Garvey’s preaching and teachings had also influenced Jamaicans who needed someone to remind them about the need to go back to mama Africa. Christened as Allan Hope, it was not until 1974 that Hope decided to abandon that name and adopted Mutabaruka as his true name. Inspired by African languages, the name Mutabaruka in Rwanda means ‘One Who Is Always Victorious’. In 1986, he wrote an epic poem that defined him and the message he wants Africans to understand:
Dis poem
Shall speak to the wretched sea
that washed ships to these shores
of mothers crying for their young
swallowed up by the sea
Dis poem shall say notin new
Dis poem shall speak of time…
The inspiration to read and digest African-American literature of the ’60s and ’70s enabled Mutabaruka to identify himself with the likes of Malcolm X and Elridge. As a Jamaican citizen, Mutabaruka tried to amass him with the tools and methods adopted by those conscientised Africans in the diaspora. Poetry was not his calling, as his vocation was predominantly electronics, however, Mutabaruka in the second stanza of his poem states that:
Dis poem is time only time will tell
Dis poem is still not written
Dis poem has no poet
Dis poem is just part of the story.
By coming to the country to take part in the International Roots Homecoming Festival, Mutabaruka’s consciousness about his artistic calling and here is his postulations on the dub poet: “For the dub poet, the poems he writes are not necessarily focused on rhythms, but on contents. It is not the music that’s pushing the poem, it’s what he’s saying.”

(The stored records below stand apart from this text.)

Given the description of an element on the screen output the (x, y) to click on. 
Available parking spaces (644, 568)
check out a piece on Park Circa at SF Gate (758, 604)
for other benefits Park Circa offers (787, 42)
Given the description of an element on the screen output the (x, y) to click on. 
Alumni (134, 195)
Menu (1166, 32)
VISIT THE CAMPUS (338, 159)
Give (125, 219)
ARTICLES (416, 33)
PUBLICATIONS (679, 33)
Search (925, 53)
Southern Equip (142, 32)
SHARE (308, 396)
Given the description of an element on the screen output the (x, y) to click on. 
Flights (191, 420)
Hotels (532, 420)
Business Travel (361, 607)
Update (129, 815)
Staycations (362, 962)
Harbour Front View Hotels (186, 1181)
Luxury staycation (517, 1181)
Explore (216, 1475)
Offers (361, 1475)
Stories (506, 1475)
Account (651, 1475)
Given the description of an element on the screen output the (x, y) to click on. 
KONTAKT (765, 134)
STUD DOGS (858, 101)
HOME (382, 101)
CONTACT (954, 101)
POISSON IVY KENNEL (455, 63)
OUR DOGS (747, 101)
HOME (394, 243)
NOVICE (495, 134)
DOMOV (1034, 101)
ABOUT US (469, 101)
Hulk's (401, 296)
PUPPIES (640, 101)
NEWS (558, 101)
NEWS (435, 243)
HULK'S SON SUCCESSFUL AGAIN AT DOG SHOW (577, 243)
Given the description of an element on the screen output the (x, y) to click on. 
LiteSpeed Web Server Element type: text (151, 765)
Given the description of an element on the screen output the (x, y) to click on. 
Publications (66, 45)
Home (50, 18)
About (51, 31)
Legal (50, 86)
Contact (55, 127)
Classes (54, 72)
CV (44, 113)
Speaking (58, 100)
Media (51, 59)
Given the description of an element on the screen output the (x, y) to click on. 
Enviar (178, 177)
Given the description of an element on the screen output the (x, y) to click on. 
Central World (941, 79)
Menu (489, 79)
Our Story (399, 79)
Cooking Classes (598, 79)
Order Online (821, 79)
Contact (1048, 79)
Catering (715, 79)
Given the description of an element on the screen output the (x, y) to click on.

Mutabaruka who has carved a niche for himself for several years being the voice of the voiceless says: “The dub poet is more focused on what is being said rather than what the rhythm is doing as opposed to the deejay who is also a poet, but the deejay is concerned with rhyming. The first move of the poet is the word – the first move of the deejay is the riddim.”
After Garvey, Mutabaruka is seen as an eminent African in the diaspora busy reminding people about the poem that is yet to be written, about the story yet to be told and finally about the words of literature yet to be written.